• [Provided material]
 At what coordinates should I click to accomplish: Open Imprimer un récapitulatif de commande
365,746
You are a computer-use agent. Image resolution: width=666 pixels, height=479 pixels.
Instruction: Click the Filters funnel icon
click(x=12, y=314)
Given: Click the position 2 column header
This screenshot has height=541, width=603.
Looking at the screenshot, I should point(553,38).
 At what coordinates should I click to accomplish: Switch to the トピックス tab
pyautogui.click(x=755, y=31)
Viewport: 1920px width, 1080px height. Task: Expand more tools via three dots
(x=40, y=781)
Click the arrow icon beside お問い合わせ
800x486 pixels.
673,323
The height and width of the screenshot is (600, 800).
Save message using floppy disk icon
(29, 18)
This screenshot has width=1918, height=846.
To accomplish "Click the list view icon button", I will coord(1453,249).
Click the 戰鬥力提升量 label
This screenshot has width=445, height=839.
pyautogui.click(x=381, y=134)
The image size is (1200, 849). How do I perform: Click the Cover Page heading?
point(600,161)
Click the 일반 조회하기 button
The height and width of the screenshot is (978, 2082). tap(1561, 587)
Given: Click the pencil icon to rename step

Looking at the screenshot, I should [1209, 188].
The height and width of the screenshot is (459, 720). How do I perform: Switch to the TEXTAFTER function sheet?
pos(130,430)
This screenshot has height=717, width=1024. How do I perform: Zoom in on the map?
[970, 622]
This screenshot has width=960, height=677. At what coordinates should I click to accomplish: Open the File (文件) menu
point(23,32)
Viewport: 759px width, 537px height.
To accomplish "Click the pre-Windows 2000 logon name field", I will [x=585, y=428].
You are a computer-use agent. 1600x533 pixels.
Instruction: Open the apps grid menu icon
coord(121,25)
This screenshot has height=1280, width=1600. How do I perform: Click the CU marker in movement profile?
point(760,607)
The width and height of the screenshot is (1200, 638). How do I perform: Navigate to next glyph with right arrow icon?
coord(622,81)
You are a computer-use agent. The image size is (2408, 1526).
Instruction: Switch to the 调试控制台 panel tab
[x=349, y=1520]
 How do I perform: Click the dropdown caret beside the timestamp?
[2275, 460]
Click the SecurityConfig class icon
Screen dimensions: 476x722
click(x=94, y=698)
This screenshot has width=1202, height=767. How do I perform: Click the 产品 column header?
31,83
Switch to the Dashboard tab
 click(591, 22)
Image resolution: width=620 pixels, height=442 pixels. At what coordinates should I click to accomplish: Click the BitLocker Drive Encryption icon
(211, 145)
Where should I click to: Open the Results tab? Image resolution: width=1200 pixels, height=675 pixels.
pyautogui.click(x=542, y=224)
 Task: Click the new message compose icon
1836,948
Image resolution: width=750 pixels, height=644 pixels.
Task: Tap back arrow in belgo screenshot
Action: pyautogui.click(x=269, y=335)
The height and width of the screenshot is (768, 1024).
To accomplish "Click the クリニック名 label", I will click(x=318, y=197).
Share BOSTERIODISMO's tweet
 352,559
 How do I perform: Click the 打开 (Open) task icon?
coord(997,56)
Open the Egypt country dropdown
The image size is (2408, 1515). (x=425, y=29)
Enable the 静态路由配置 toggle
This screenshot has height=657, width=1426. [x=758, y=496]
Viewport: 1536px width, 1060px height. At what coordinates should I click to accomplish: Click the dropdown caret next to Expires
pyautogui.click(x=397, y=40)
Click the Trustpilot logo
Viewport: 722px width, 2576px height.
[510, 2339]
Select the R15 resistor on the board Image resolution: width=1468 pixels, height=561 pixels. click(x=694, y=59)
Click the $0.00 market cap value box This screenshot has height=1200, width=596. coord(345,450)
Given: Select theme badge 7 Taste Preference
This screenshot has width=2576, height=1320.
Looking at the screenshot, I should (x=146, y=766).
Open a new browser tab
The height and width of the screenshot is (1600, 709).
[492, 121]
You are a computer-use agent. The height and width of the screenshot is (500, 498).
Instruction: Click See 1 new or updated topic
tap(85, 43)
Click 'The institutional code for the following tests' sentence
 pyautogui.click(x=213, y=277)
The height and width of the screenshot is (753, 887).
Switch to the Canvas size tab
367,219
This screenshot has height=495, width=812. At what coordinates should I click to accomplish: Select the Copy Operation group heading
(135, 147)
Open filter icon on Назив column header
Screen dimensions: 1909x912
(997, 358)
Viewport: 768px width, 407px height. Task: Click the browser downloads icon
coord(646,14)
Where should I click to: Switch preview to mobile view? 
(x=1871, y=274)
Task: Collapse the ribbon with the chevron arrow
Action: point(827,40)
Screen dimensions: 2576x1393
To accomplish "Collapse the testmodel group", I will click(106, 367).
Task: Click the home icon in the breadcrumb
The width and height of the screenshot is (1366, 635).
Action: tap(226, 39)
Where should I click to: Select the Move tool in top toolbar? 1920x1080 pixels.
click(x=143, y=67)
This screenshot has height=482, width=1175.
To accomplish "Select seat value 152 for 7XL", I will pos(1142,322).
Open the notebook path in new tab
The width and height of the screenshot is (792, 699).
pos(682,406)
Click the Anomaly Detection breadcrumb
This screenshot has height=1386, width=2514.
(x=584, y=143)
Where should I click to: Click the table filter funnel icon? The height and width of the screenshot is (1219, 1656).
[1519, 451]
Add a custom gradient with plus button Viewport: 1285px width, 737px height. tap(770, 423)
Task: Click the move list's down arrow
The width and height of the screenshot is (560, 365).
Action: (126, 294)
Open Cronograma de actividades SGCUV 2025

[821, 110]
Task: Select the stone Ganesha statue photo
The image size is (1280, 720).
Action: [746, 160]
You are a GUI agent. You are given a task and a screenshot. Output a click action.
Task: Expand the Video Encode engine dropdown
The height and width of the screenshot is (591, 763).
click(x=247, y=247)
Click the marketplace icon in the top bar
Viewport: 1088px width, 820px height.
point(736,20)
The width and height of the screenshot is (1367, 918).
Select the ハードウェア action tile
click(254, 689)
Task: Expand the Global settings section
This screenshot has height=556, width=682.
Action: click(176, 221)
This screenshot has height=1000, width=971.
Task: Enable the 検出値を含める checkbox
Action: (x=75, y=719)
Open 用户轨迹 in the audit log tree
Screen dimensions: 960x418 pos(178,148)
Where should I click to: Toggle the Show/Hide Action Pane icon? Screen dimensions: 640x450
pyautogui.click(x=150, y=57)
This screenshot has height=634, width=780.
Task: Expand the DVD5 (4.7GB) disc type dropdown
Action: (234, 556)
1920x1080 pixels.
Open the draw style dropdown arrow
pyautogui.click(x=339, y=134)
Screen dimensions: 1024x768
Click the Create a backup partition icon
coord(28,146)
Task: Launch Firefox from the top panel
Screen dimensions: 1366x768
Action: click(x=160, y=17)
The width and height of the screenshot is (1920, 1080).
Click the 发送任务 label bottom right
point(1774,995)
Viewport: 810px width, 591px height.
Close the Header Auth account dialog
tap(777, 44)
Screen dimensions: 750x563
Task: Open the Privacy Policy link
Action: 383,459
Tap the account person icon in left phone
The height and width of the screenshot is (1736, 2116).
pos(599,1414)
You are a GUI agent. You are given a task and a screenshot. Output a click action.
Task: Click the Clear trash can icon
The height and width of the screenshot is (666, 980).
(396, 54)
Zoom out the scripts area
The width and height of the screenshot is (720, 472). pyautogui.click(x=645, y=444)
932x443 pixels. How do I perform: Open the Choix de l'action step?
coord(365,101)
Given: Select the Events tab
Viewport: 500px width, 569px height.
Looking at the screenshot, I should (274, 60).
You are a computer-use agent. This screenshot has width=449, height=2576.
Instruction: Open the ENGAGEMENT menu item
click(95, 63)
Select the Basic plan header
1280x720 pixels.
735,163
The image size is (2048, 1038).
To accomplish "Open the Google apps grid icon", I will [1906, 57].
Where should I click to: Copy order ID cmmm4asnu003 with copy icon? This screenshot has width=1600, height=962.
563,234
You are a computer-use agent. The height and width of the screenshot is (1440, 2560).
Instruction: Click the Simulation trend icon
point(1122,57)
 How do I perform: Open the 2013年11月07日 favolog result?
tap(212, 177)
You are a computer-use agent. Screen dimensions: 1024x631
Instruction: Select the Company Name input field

• [Goal] Format the lines of the listing above, from the line with "The width and height of the screenshot is (1367, 918)." up to and including the line with "point(1774,995)", as a Markdown table with the columns Row and Line. Leave out blank lines.

• [Exercise answer]
| Row | Line |
|---|---|
| 1 | The width and height of the screenshot is (1367, 918). |
| 2 | Select the ハードウェア action tile |
| 3 | click(254, 689) |
| 4 | Task: Expand the Global settings section |
| 5 | This screenshot has height=556, width=682. |
| 6 | Action: click(176, 221) |
| 7 | This screenshot has height=1000, width=971. |
| 8 | Task: Enable the 検出値を含める checkbox |
| 9 | Action: (x=75, y=719) |
| 10 | Open 用户轨迹 in the audit log tree |
| 11 | Screen dimensions: 960x418 pos(178,148) |
| 12 | Where should I click to: Toggle the Show/Hide Action Pane icon? Screen dimensions: 640x450 |
| 13 | pyautogui.click(x=150, y=57) |
| 14 | This screenshot has height=634, width=780. |
| 15 | Task: Expand the DVD5 (4.7GB) disc type dropdown |
| 16 | Action: (234, 556) |
| 17 | 1920x1080 pixels. |
| 18 | Open the draw style dropdown arrow |
| 19 | pyautogui.click(x=339, y=134) |
| 20 | Screen dimensions: 1024x768 |
| 21 | Click the Create a backup partition icon |
| 22 | coord(28,146) |
| 23 | Task: Launch Firefox from the top panel |
| 24 | Screen dimensions: 1366x768 |
| 25 | Action: click(x=160, y=17) |
| 26 | The width and height of the screenshot is (1920, 1080). |
| 27 | Click the 发送任务 label bottom right |
| 28 | point(1774,995) |